Asal tahu saja, Muara Baru merupakan daerah yang sering mengalami penurunan tanah (land subsidence) kategori parah. Tiap tahun, tanah turun di wilayah ini mencapai 10 sentimeter. Atau ambles satu meter dalam 10 tahun.
Dukungan disampaikan Kepala Perwakilan Ombudsman Provinsi Banten, Fadli Afriadi. proyek Giant Sea Wall perlu dikawal agar segera terwujud. Demi memajukan wilayah pesisir yang sering mengalami banjir rob dan abrasi. Tentu saja termasuk wilayah pesisir Tangerang.
"Ya pasti kita mendukung. Kita akan mengawal agar benar-benar bermanfaat untuk masyarakat. Bukan malah merugikan. Dan, harus sesuai prosedur," ungkap Fadli.

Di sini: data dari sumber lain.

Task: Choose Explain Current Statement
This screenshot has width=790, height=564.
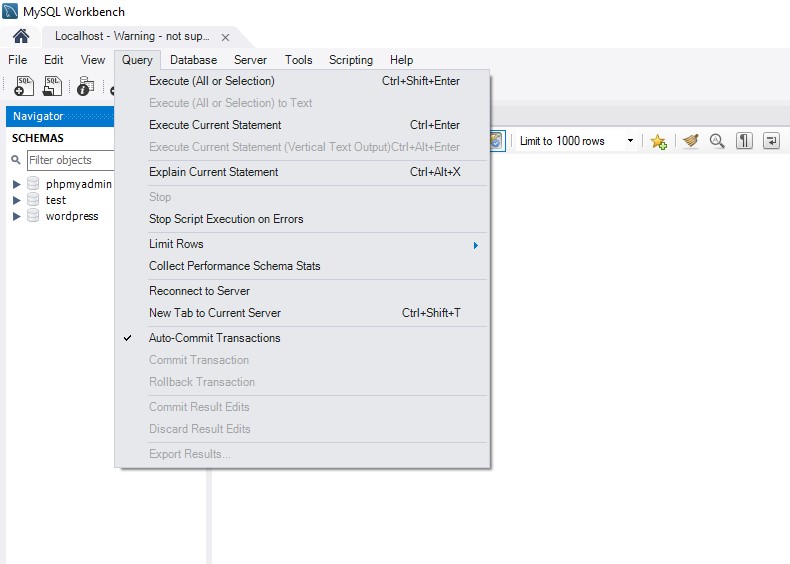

Dengan terbangunnya Giant Sea Wall ini, diharapkan Fadli, tidak ada lagi banjir rob dan abrasi yang selama ini dikhawatirkan warga pesisir. Sehingga nelayan dan petambak ikan yang tinggal di pesisir, bisa meningkatkan pendapatannya. "Kalau ada Giant Sea Wall nanti, jangan ada lagi banjir rob atau abrasi. Sehingga masyarakat tidak terganggu dalam mencari nafkah. Jangan pula mengganggu kapal-kapal," imbuhnya.
Jika mencermati berbagai data abrasi di pesisir utara Pulau Jawa, hasilnya sangat memprihatinkan. Misalnya, data Kementerian Kelautan dan Perikanan (KKP) pada 2015, menyebut 400 kilometer garis pantai di Indonesia menghilang gara-gara abrasi.

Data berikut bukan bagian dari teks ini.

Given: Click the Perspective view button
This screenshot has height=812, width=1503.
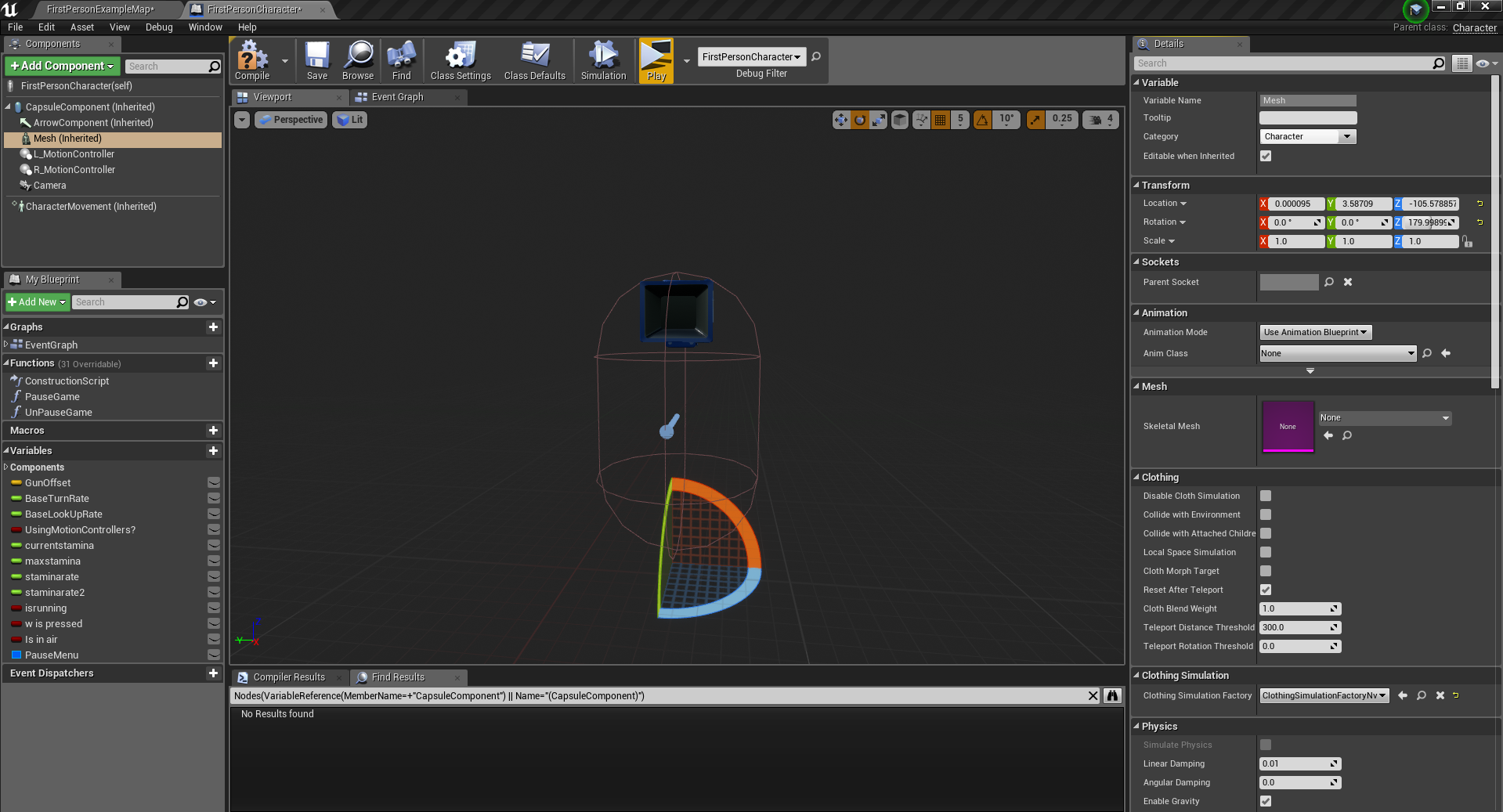Looking at the screenshot, I should click(291, 120).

Alhasil, total panjang garis pantai yang 745 kilometer itu menghilang 44 persen. Termasuk di pesisir Tangerang, seluas 579 hektare (ha) lahan raib sepanjang 1995-2015.
Bangunan rumah warga yang amblas akibat fenomena abrasi
- Website BNPB
Berdasarkan jurnal dari Departemen Geografi Universitas Indonesia (UI) bertajuk “Monitoring Perubahan Garis Pantai untuk Evaluasi Rencana Tata Ruang dan Penanggulangan Bencana di Kabupaten Tangerang', menunjukkan hampir seluruh desa di pesisir Kabupaten Tangerang, mengalami abrasi ataupun akresi besar-besaran dalam 10 tahun terakhir.
Kepala Pusat Data, Informasi dan Komunikasi Kebencanaan BNPB, Abdul Muhari menyatakan, laju abrasi pantai mengalami kenaikan cukup signifikan hingga 200 m sampai 500 m dalam 10 tahun terakhir. “Terlihat daerah-daerah yang mangrove-nya tidak terjaga, sangat riskan tergerus (abrasi) dalam luasan yang cukup signifikan,” ujarnya kepada wartawan, Selasa (28/1/2025).
Pergeseran ini, tentu saja, membuat masyarakat was-was. Apalagi BMKG sempat mengeluarkan pengumuman potensi bencana banjir rob di pesisir pantai utara Pulau Jawa.